Ottoline Barragao hasn’t known any other kind of life, so she acts as kids do: making the best of things by playing out, hanging about and, like you do, building a private digital network with her mates. It’s this network that will land Barragao and co in trouble, as it attracts the interest of different groups that will go to extreme lengths to penetrate it.
The two stories are linked, but Roberts prefers within the novel itself not to make this explicit. Rather, it has an afterword where he breaks the fourth wall to dole out some reassuring smidgeons of plot information. Readers of early drafts of Purgatory Mount, he reveals, worried the connection between the novel’s two narratives wasn’t clear enough.
As a reader, this authorial intervention is helpful, but was Roberts’s decision to leave it until the last wise?

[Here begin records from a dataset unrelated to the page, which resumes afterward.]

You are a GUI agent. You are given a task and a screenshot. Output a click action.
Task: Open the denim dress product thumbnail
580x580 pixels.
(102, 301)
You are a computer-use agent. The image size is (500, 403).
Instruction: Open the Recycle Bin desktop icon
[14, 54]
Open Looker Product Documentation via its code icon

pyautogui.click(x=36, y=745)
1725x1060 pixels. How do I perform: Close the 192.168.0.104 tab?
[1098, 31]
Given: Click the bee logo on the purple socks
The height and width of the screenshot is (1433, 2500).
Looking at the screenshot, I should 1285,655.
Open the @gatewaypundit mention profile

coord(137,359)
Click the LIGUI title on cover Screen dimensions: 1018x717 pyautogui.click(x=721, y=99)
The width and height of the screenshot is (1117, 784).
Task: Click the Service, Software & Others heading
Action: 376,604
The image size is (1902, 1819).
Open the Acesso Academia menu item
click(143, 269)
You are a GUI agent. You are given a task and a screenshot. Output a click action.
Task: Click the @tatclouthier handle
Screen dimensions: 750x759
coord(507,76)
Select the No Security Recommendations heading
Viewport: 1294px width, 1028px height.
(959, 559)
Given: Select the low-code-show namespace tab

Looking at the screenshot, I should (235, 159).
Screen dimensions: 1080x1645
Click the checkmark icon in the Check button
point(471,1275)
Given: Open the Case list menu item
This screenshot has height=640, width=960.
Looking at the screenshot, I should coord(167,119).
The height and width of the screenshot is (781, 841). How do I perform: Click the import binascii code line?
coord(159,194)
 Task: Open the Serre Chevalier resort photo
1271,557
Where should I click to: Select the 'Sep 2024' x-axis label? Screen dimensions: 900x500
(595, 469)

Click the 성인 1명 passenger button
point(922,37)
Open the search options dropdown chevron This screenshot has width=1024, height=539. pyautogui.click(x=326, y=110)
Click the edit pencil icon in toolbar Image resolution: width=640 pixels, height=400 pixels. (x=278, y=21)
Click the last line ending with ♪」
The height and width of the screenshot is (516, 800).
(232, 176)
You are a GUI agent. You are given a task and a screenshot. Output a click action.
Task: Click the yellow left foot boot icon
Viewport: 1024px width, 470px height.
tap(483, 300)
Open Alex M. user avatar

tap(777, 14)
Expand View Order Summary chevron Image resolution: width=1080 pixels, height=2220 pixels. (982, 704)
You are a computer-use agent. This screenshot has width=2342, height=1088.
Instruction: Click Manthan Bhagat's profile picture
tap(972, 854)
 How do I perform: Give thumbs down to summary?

Yes: principally because Purgatory Mount is a science fiction novel that aspires to do many of the things we associate with literary fiction – and succeeds in doing them quite brilliantly, yet without sacrificing the excitement and narrative drive of genre.
As Roberts also notes in his afterword, this is a novel that explores primal sin, atonement, memory and the relationship between parents and children. To that, as we learn how the starship isn’t just populated by gods but “pygs” with lives far closer to those of contemporary humankind, we might also add that it’s about responsibility and the use of power. Were it less oblique, Purgatory Mount would risk being too obvious and far, far less haunting.
In early drafts, the crew were named after the five wizards of Middle-earth… but a rights situation forced a change.